Chevy Blazer shoppers can take advantage of lower lease prices heading into June, a big relief considering expensive leases have plagued the vehicle ever since its launch earlier this year. Interestingly, a closer look reveals this is largely being made possible by massive improvements in residual values.
This month's nationally advertised lease on the 2019 Blazer LT is $289 for 36 months with $3,619 due at signing, an effective cost of $390/month. Last month, the featured deal was $339 for 36 months with $4,989 at signing, an effective cost of $478. That's an $88 month-to-month swing in price.
While our assumption was that Chevy simply raised discounts, that's actually not the case. According to dealer leasing guides, the underlying lease cash amounts haven't changed.
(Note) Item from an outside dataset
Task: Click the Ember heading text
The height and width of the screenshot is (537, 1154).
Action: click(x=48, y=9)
What's different is that the Blazer now features a lower interest rate and a substantially higher residual value.
In the case of the Blazer LT, the money factor has fallen from a rate equivalent to 5.28% APR (down from 5.5%). What's more significant is a huge increase in residual value from last month's 55% to a whopping 65%. The figures assume a 10,000-mile-per-year lease for 36 months.
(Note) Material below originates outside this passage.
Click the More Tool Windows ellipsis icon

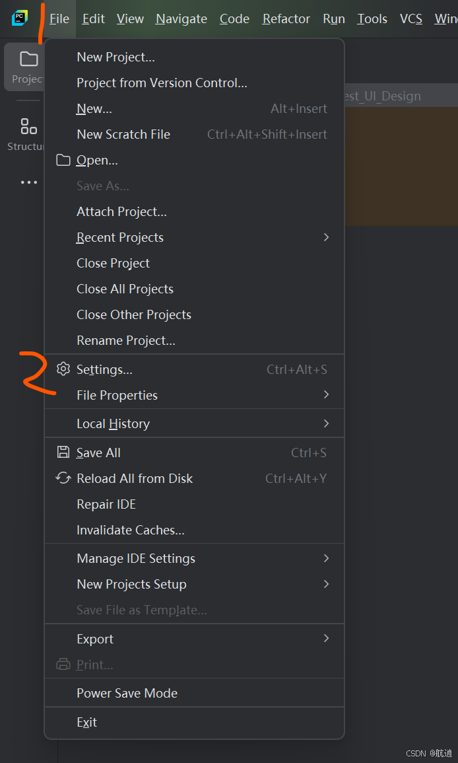(x=28, y=182)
Generally speaking, higher residuals often translate to better leases. At 65%, our analysis finds that the Blazer now has a higher residual than the Chevy Equinox (60%, LT trim). For reference, the highest figure for the Nissan Murano S is 53-54% depending on annual mileage.
Under the right circumstances, we think the Blazer can be a pretty good value. Current GM lessees can take advantage of a $1,000 loyalty bonus that reduces the amount due at signing to just $2,619, bringing the effective cost down to $362/month. That can make the Blazer cheaper to lease than the Sonic LT ($378).
Clearly, now appears to be a much better time to buy compared to deals we saw for Memorial Day. Offers end July 1.